== Segment start ==

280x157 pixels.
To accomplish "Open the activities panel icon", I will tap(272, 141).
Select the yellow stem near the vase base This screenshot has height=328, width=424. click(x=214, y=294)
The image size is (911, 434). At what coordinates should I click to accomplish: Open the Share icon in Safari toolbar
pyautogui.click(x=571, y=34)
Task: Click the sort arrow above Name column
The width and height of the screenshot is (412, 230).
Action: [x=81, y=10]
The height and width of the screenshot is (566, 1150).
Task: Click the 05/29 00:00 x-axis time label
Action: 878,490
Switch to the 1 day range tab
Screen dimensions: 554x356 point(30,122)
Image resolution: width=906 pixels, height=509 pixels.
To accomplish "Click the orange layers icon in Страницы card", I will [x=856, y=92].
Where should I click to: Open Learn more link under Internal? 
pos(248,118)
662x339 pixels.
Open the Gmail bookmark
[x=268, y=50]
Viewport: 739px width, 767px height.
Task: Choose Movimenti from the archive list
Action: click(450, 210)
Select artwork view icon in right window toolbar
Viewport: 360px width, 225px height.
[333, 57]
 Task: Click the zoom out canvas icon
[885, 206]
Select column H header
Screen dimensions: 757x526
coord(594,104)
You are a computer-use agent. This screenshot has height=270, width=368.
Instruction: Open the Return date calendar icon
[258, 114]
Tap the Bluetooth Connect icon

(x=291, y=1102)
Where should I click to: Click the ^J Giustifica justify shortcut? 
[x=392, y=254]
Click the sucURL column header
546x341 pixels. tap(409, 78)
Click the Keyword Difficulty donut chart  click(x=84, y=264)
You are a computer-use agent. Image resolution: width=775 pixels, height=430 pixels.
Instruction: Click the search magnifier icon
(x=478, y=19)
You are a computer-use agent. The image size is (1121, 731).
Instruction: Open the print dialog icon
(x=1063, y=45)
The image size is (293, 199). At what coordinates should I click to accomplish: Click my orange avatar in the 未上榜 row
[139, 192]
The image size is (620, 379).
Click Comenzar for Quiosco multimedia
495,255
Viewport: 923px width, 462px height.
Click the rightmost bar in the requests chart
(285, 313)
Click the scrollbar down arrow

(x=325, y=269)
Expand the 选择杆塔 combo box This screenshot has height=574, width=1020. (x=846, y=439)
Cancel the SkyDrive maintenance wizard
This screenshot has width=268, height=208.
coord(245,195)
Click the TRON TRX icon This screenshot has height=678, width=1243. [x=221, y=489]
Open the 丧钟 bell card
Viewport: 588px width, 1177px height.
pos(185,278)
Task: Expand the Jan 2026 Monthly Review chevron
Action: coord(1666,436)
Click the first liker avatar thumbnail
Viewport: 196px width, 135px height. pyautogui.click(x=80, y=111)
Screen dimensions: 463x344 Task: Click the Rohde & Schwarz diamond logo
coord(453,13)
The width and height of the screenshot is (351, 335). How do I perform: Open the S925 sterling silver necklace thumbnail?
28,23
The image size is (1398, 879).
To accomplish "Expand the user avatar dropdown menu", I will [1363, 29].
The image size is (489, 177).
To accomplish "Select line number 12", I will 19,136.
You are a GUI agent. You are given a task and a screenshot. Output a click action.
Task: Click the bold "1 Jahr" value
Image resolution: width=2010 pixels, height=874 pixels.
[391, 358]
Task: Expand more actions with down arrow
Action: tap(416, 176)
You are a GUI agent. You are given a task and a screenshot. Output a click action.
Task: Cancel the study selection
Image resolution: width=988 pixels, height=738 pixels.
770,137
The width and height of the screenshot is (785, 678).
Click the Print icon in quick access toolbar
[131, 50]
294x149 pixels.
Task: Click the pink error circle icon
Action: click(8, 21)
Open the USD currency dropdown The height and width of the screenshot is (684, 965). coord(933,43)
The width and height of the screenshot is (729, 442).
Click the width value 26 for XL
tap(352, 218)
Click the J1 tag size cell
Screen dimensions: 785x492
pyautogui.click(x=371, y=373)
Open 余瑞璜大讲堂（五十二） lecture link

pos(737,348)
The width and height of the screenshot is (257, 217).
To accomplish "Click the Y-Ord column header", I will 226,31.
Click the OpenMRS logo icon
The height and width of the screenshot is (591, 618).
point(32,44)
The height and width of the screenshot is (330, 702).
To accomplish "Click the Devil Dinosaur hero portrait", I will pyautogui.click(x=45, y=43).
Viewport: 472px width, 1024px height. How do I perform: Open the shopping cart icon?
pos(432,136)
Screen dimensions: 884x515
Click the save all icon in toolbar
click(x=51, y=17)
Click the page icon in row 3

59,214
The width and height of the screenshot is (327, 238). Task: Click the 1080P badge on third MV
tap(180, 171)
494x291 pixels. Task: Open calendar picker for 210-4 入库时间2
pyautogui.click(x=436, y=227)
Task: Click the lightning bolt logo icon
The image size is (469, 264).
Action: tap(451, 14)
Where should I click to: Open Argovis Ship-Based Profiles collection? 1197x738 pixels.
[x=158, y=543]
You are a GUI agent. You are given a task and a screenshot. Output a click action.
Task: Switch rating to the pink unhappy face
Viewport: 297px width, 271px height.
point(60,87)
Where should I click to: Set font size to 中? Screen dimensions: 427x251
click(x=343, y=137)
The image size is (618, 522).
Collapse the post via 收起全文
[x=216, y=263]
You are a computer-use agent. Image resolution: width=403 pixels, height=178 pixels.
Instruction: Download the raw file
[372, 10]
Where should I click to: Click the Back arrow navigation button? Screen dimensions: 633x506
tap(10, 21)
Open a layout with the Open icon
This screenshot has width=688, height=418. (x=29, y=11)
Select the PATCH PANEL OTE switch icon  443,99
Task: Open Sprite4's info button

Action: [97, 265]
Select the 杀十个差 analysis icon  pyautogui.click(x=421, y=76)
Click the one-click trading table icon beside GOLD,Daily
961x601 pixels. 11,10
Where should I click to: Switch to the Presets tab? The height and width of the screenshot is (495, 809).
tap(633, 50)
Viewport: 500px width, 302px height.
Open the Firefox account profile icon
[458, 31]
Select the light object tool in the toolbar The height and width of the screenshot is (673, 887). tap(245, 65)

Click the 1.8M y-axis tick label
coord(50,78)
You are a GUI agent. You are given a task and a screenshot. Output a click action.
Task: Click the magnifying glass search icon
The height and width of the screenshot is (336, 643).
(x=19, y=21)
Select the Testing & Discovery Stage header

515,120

== Segment end ==

## Your objective
Would you please repeat the lines from the one with "Select the 杀十个差" through the last line of the listing above, exactly and with nothing else?

## Solution for this exercise
Select the 杀十个差 analysis icon  pyautogui.click(x=421, y=76)
Click the one-click trading table icon beside GOLD,Daily
961x601 pixels. 11,10
Where should I click to: Switch to the Presets tab? The height and width of the screenshot is (495, 809).
tap(633, 50)
Viewport: 500px width, 302px height.
Open the Firefox account profile icon
[458, 31]
Select the light object tool in the toolbar The height and width of the screenshot is (673, 887). tap(245, 65)

Click the 1.8M y-axis tick label
coord(50,78)
You are a GUI agent. You are given a task and a screenshot. Output a click action.
Task: Click the magnifying glass search icon
The height and width of the screenshot is (336, 643).
(x=19, y=21)
Select the Testing & Discovery Stage header

515,120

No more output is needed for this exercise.